You are to take input of an integer of one or more and output a square made of any printable character of your choice with a diagonal cross through the centre.

The general idea is for the output to be a hollow square that has a diagonal cross through it.:

Input: 7
Output:
*******
*#   #*
* # # *
*  #  *
* # # *
*#   #*
*******

In the above example the '*'s represent the outer box and the '#'s represent the diagonal cross.
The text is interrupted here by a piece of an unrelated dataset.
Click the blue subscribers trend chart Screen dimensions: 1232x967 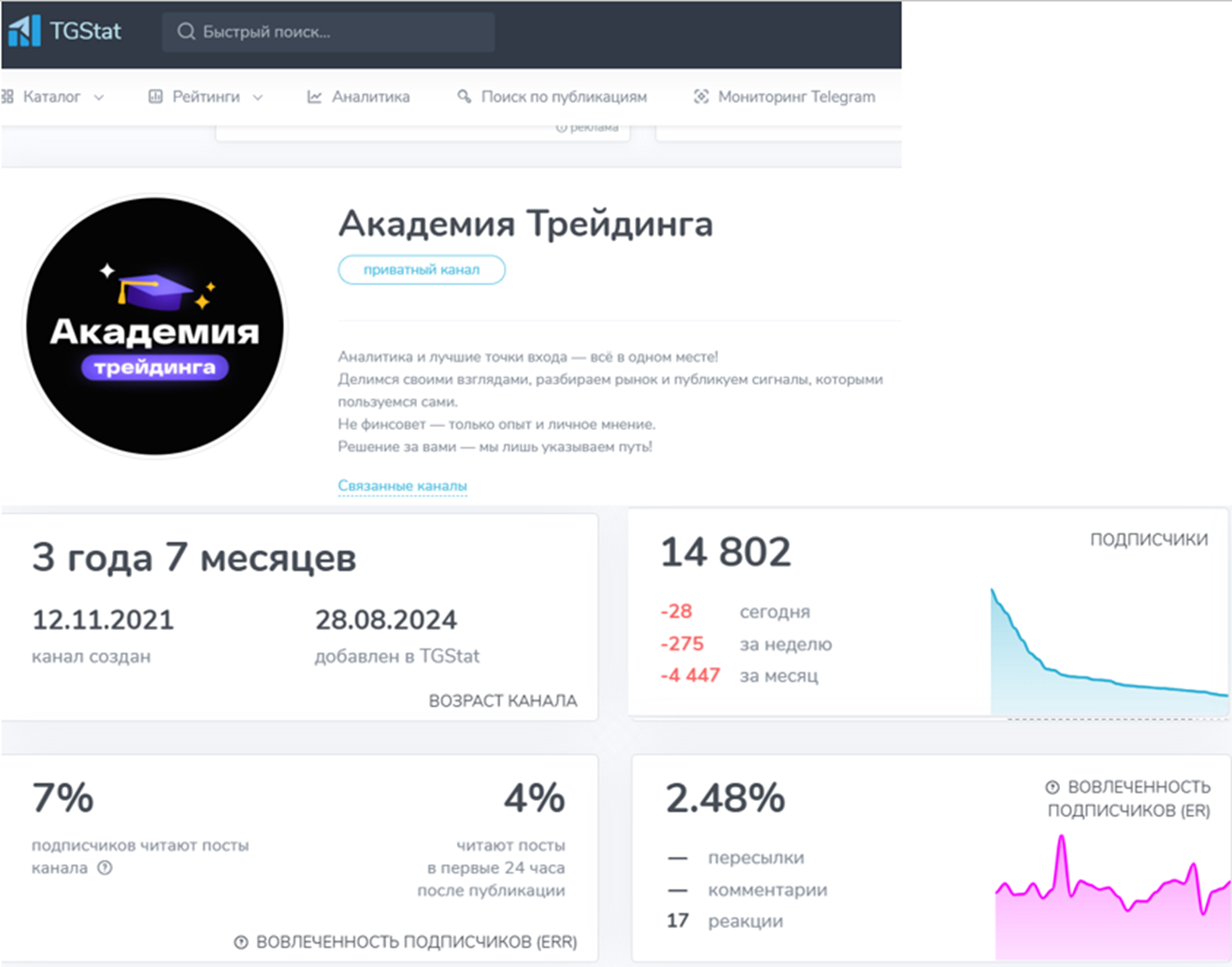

Note that the above example uses two different characters so that it is easier to see what the output looks like, your program should use one character only.

Input

An integer of 1 or more, it is guaranteed to be odd.

Output

A square that is made up of a character of your choice with a cross through the middle.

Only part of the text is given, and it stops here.